## AIM A
In the listing below, retype everything from the line containing "At what coordinates" down to the line containing "click(x=62, y=95)", including both of those lines.

## DOCUMENT TEXT

Begin

# Blacklick Creek



## Villain (Mar 10, 2007)

Is there any good fishing in Blacklick Creek? I'm not looking for anyones sweet spot, just to know if I'm wasting my time fishing there. I live in Canal Winchester, and don't really know of any good fishing holes around here...any help...


----------



## zack pahl (Mar 8, 2009)

go make a few casts and see


----------



## tnant1 (Nov 21, 2006)

A few smallies. Can be fun, but don't expect anything bigger than about 12 inches.


----------



## BigDub007 (Apr 1, 2010)

There are bigger fish than 12 inches ..... try off 256. and tussing go under that bridge and walkup stream fish with a small crankbait or roostertail I have caught 16 inch smallies in there also try arround blacklick golf course .......you can also fish rite at j.f.k. park right off main street the pools behind reynoldsburg pool is also a good area ......If you can catch some small crawdads its on good luck tell me how you do !


----------



## TDFleischer (Apr 5, 2010)

I have never caught anything sizable, although I've seen some decent fish. I am curious so send a full report please!

good luck
tim


----------



## Mykidsr1 (Mar 19, 2009)

Biggest fish I have caught out of Blacklick was a 14.5" Smallie on a rebel craw. There are some bigger ones in there you just have to cover a lot of ground/Water to find the hole to fish.


----------

End

## AIM B
List the usernames of everyone who posted in the Blacklick Creek thread above.

## DATASET ROWS
Begin

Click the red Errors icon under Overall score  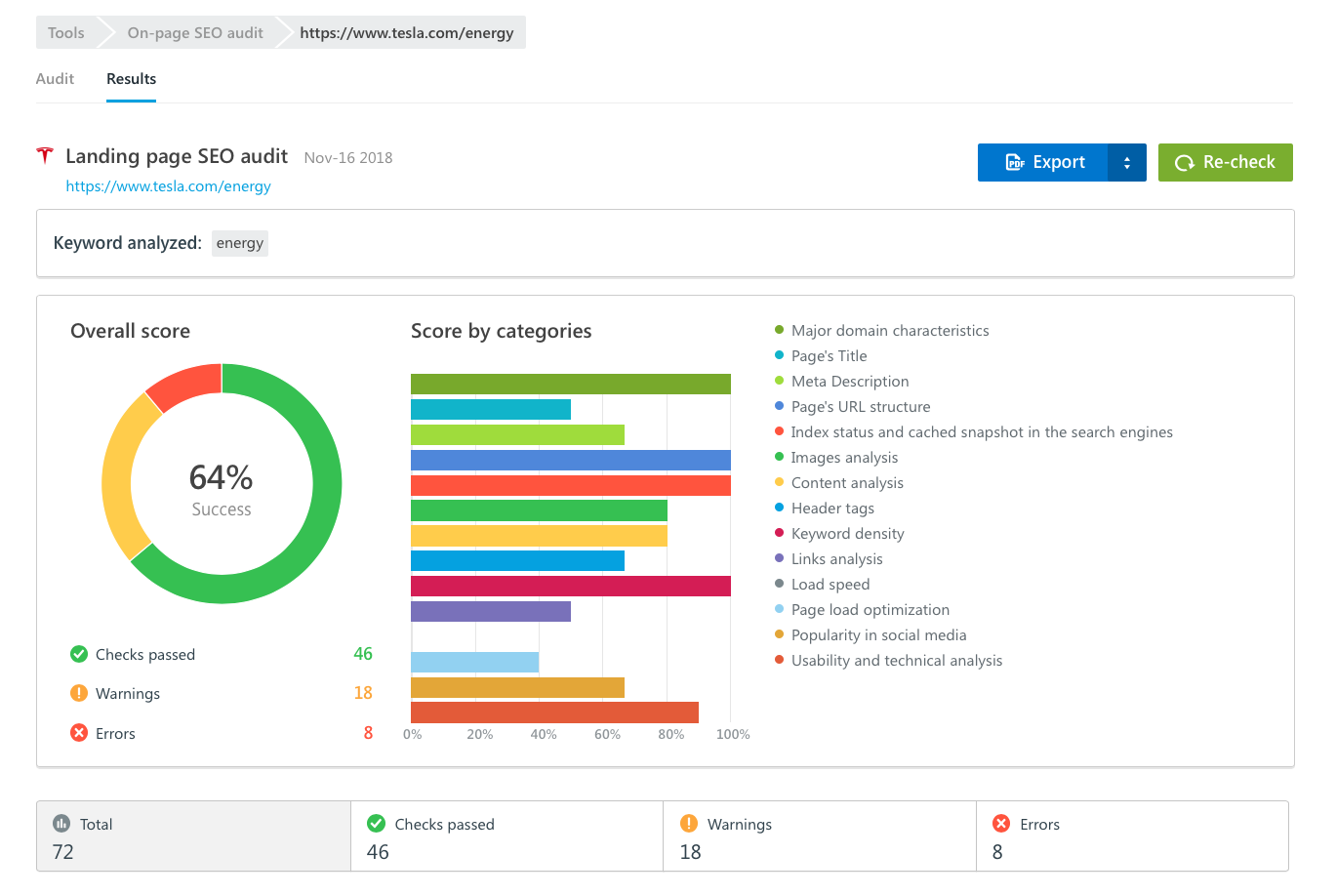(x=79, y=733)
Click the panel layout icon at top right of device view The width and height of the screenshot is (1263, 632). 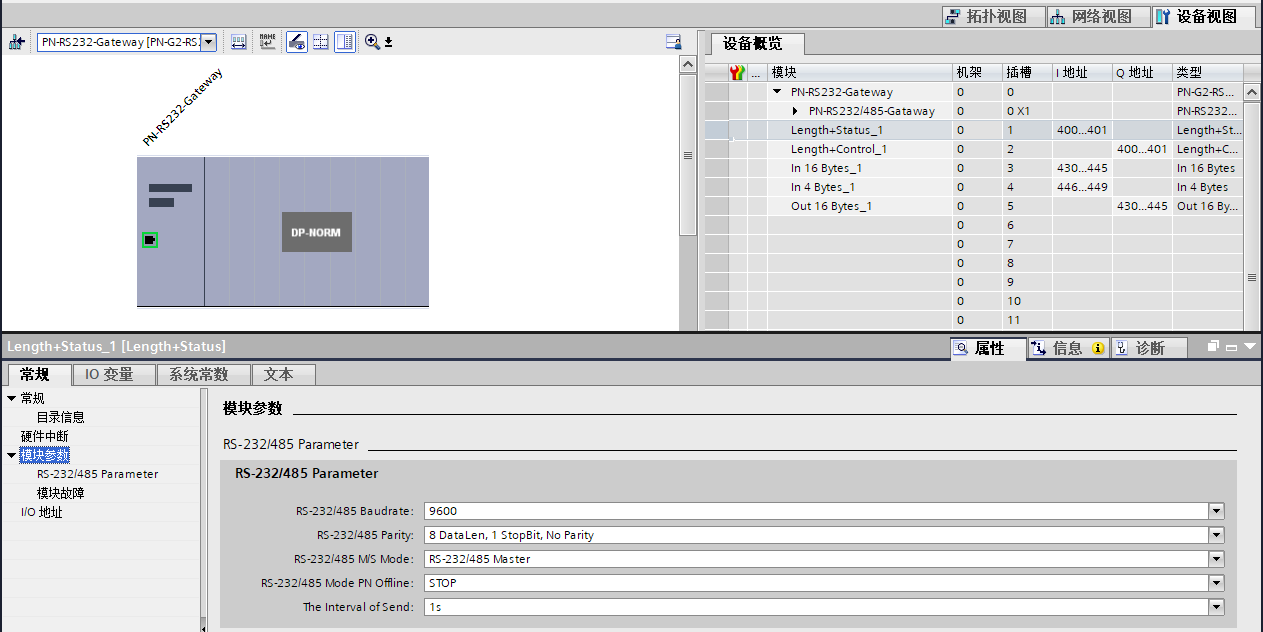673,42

End
Begin

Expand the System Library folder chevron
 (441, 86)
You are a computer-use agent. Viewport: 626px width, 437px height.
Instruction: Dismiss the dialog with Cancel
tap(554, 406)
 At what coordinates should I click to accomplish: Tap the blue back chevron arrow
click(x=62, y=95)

End
Begin

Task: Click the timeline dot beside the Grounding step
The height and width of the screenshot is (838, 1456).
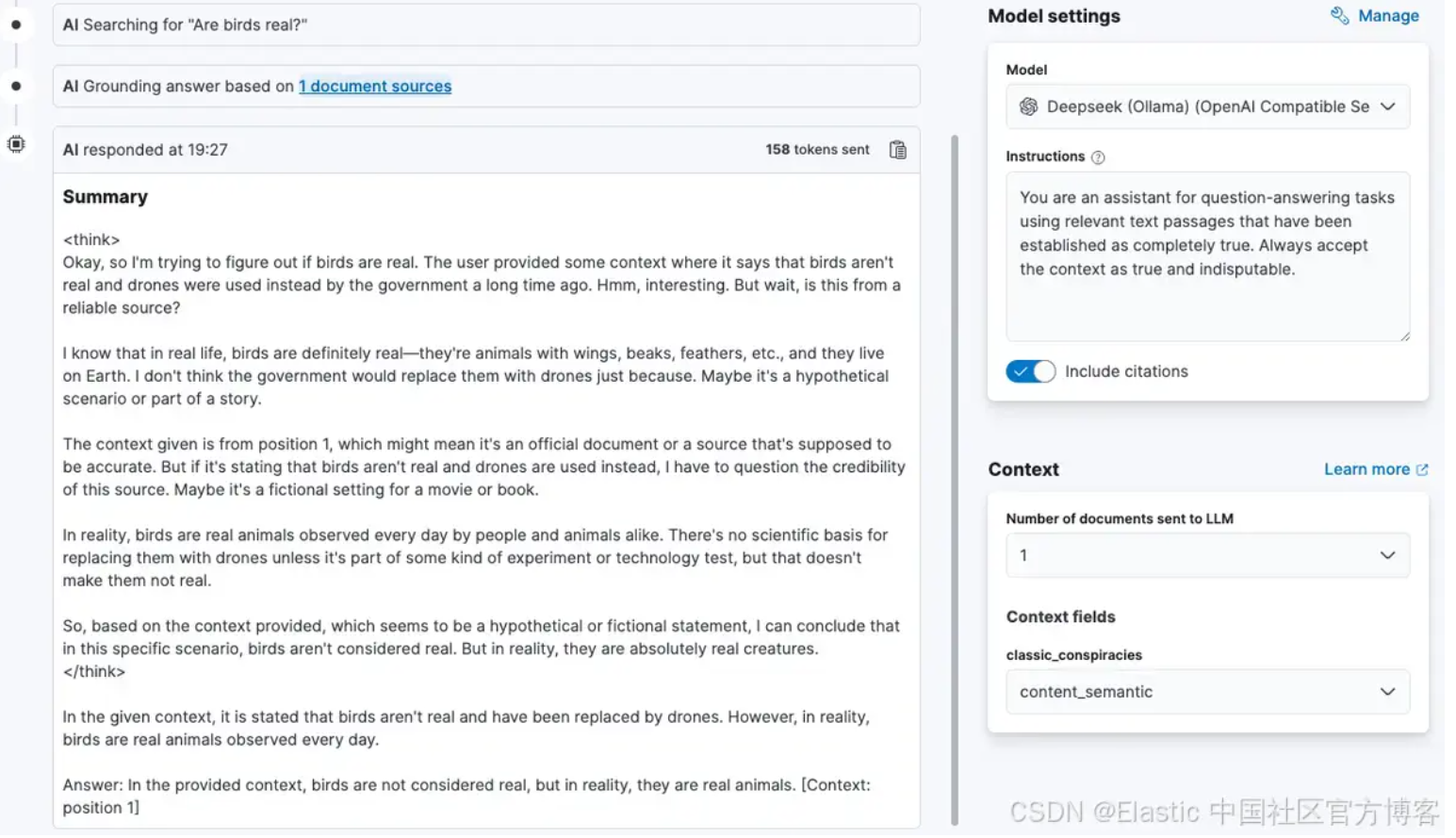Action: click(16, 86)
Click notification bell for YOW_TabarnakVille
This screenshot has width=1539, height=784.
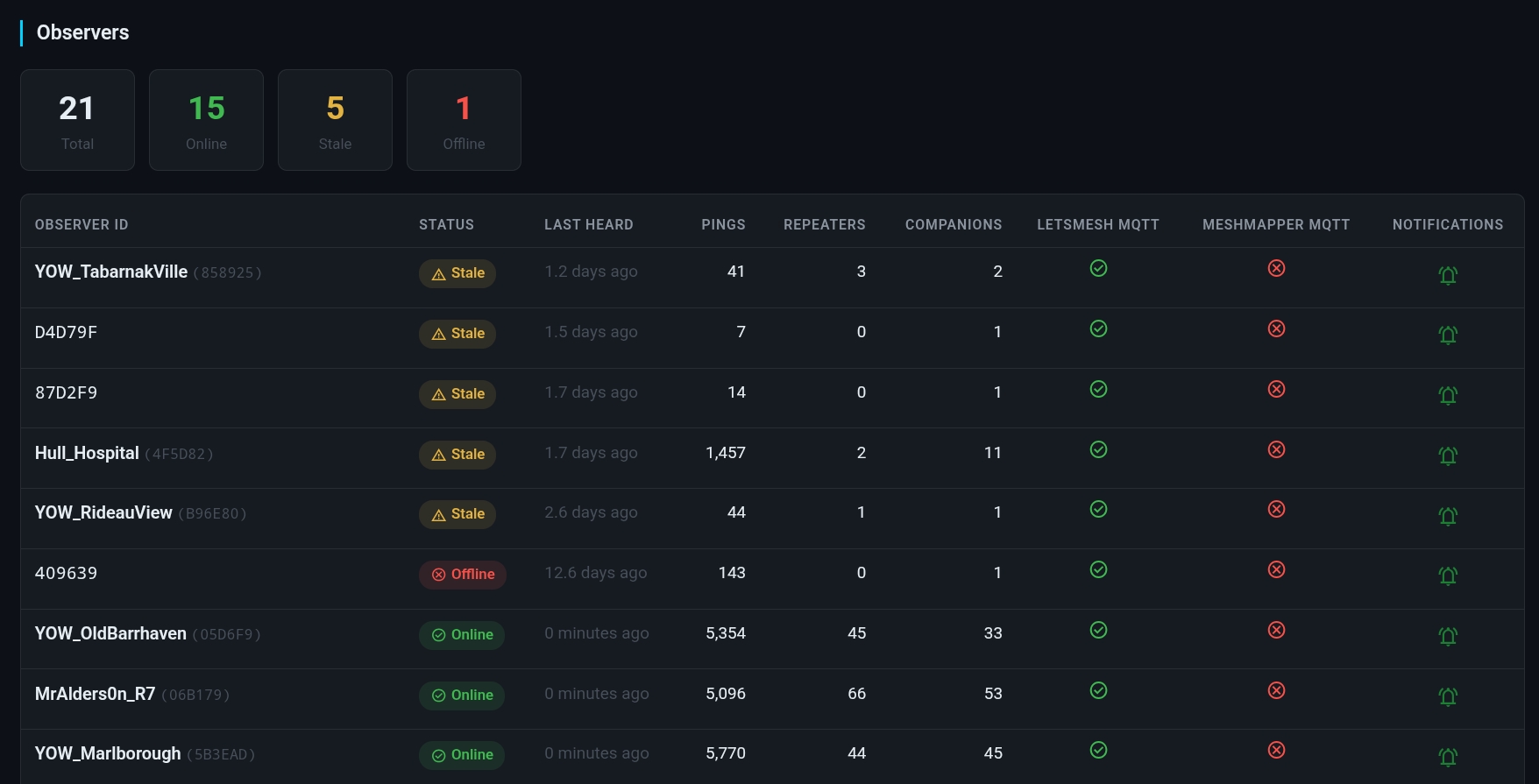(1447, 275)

End

## WORKED SOLUTION A
 At what coordinates should I click to accomplish: Tap the blue back chevron arrow
click(x=62, y=95)

## WORKED SOLUTION B
Villain
zack pahl
tnant1
BigDub007
TDFleischer
Mykidsr1